En rigor de verdad, la Argentina es una suma de identidades regionales, con influencias históricas propias. Una cosa es el puerto y otra las poblaciones de Cuyo, del Oeste, del Noroeste, del Litoral y de la Mesopotamia, sin olvidarnos de la Patagonia. En Cuyo hubo una influencia huarpe; en Santiago del Estero, una quechua; en Corrientes, una guaraní; en Jujuy, una aimará; y en Salta y Formosa, podemos hablar de matacos y tobas.
En 1909 Ricardo Rojas expresaba en su informe convertido en libro: “Puede decirse que la grandeza aparente de Buenos Aires se ha formado por la agregación fatal de esfuerzos individuales y egoístas, y de intereses internacionales o ajenos a la Nación. El ideal nacionalista, que es la conciliación de ambos extremos, falta entre nosotros. Bajo las apariencias de un progreso deslumbrante, seguimos, espiritualmente, como en tiempos de la colonia y de la famosa ‘Representación de los hacendados’”.

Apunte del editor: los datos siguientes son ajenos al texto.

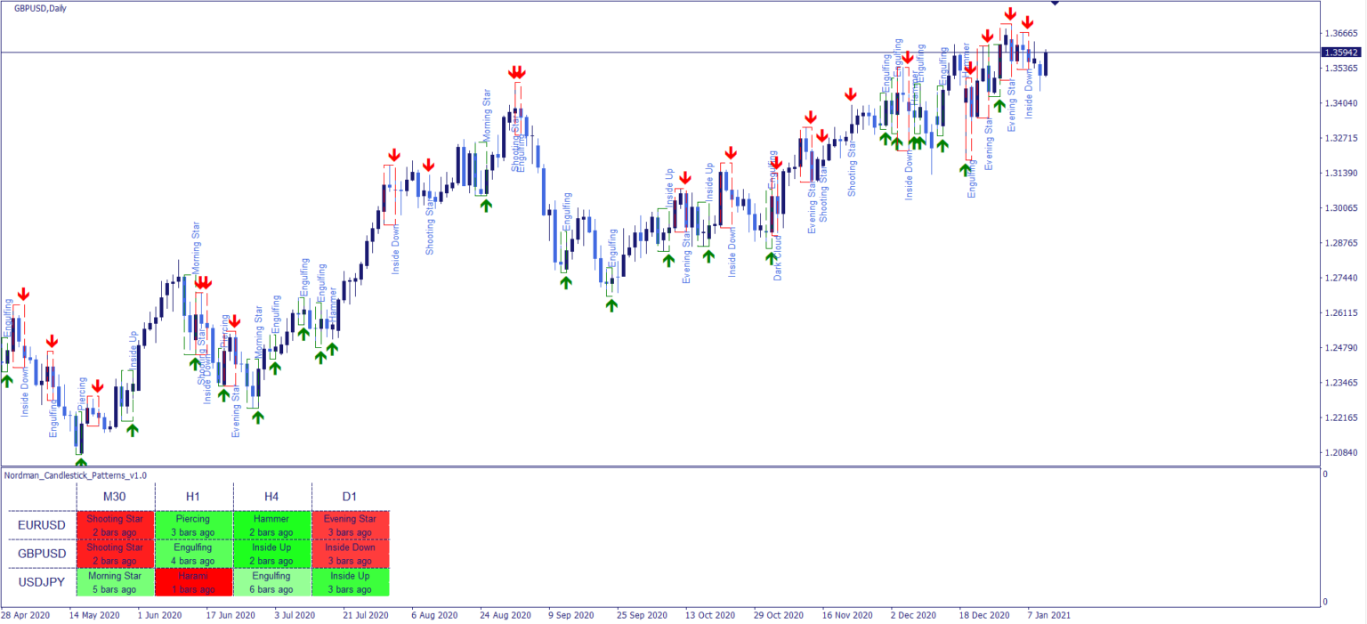Click the red Inside Down cell under D1 for GBPUSD
Screen dimensions: 1367x624
coord(350,553)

Osvaldo Magnasco fue protagonista de un hecho que revela la fuerza del “Proyecto del ‘80”. Durante su paso por el Ministerio de Justicia e Instrucción Pública, siendo Roca presidente, intentó cambiar el sistema enciclopedista, de cuño iluminista, copia del sistema pedagógico francés, por uno más acorde a las necesidades de la Nación. Su proyecto de ley reducía el número de colegios nacionales y fundaba “institutos prácticos de artes y oficios, agricultura, industria, minas, comercio, etc.”. Pero fue inútil. Roca acabó sacrificándolo.

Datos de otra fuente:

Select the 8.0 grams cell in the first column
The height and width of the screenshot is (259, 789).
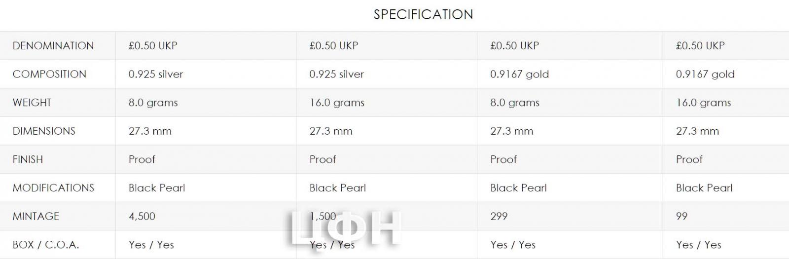click(x=153, y=103)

Por su parte, el agrimensor Rafael Hernández luchaba por ganar espacio para una de sus empresas nacionales: la de montar una industria textil sobre la base de plantas nativas. Él había recogido y cultivado más de 50 textiles aborígenes: caranday, tacuarembó, guaembé, palo borracho, pita, chaguar y otros; también había aclimatado yute, cáñamo, ramio y Phormium tenax (formio). Expuso sus trabajos en el Pabellón Argentino y los diarios se ocuparon largamente del programa textil del hermano menor del creador del Martín Fierro. Se habló del tema en el Senado y en Diputados, pero todo quedó finalmente en aguas de borraja, y la firma Drysdale siguió importando hilo de agavillar y posteriormente yute y arpilleras.
A su vez, en 1930, Leopoldo Lugones escribía: “No es que vayamos a renegar del extranjero, aun en aquello que su adaptación personal pueda tener de riesgoso y desagradable. No se abona con perfumes, ni nos interesa que la inmigración sea una trata. Pero ha llegado el momento de preferir la instalación de hombres a la importación de ideologías. De hombres a quienes interese más nuestra simpatía que nuestra tierra. Mas, no se gana simpatía sino robusteciendo la personalidad, creando el encanto de lo propio e infundiendo el sano respeto de la moderación dentro de la fuerza”.
Por toda esta historia de lo argentino y ante la mixtura hubo más de uno que puso en duda nuestra identidad, hasta decir que no la tenemos. Por eso hace años supimos escribir un epigrama titulado “¿Falta de identidad?”, elogiado por algún antropólogo, en el cual sosteníamos como Manuel Ugarte que los indios somos nosotros, los criollos somos nosotros, los gringos somos nosotros, para terminar diciendo: “A la final nos sobra identidad”.
Antes de los amenes quisiera expresar que se ha trabajado bastante sobre los regionalismos y sobre las supervivencias idiomáticas aborígenes. Así los estudios de Domingo Bravo y de Emilio A. Christensen sobre el quichua santiagueño, como lengua supérstite, deben ser recordados. Lo argentino, ciertamente, aparece recuperado en todas sus formas. Y en verdad no es una bola de billar.